There are good and bad trademark strategies. A good strategy ensures optimal protection in the countries where your business operates and in those where you plan to be doing business in the future. A bad trademark strategy comes in two flavours: bad for yourself or bad for someone else. The recent AGATE case is, quite remarkably, a good example of both bad options.
AGATE is originally a Chinese brand for car tires. In Bulgaria, the AGATE tires have been traded by local company Omnifak since 2014. But neither Omnifak nor its Chinese parent company ever registered the AGATE trademark for Bulgaria nor for the EU. But in 2017, a rival Bulgarian tire manufacturer did register AGATE as a trademark. For the EU. In its own name.
Almost immediately after the registration, this rival company formally objected to Omnifak's use of the trademark, approaching Omnifak's customers and telling them not to do business with Omnifak but with the 'real' trademark holder. They also offered to sell the AGATE trademark to the Chinese parent company for 36 million euros. The Chinese parent company kindly refused the offer and applied to invalidate the registration on the grounds that it was filed in bad faith. They won.
The General Court of the EU states in its ruling that the concept of ‘bad faith’ ‘presupposes the presence of a dishonest state of mind or intention’. A trademark registration should be declared invalid if the application was filed ‘not with the aim of engaging fairly in competition but with the intention of undermining the interests of third parties in a manner inconsistent with honest practices’. And that, according to the Court, was certainly the case here.
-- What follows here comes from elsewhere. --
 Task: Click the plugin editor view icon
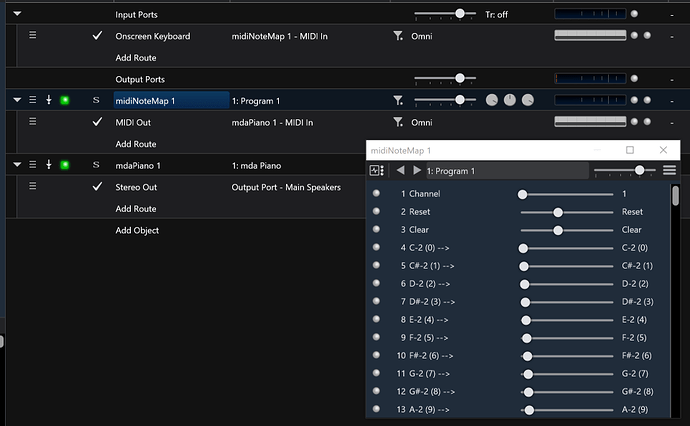click(377, 170)
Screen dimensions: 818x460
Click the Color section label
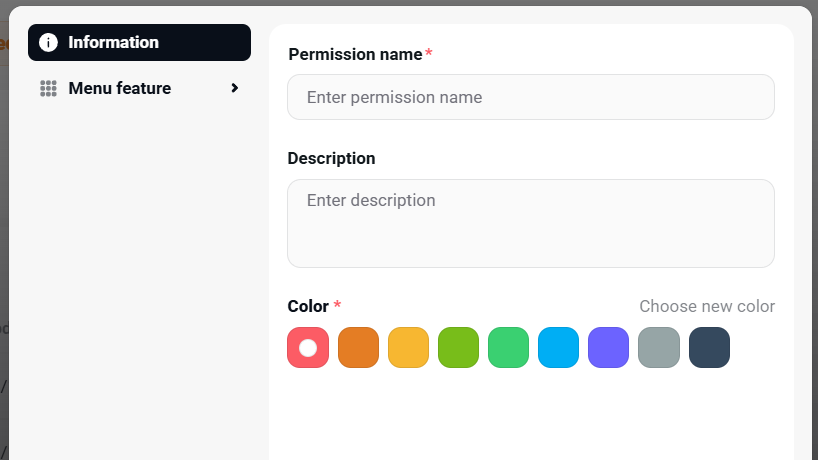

However, the ruling also states that it was an attempt by the rival tire company to take advantage of the Chinese parent company's failure to protect its mark AGATE in Bulgaria.
And that is the essence of this case. Advantage of negligence. If the Chinese parent company had registered its AGATE trademark when or, even better, before they started doing business in the EU, it would have spared them the trouble and the considerable expense of a years-long court case. It's almost like leaving the front door wide open when you go on vacation. Of course, the burglars are acting in bad faith, but how pleasant would it have been, if you had simply locked the front door?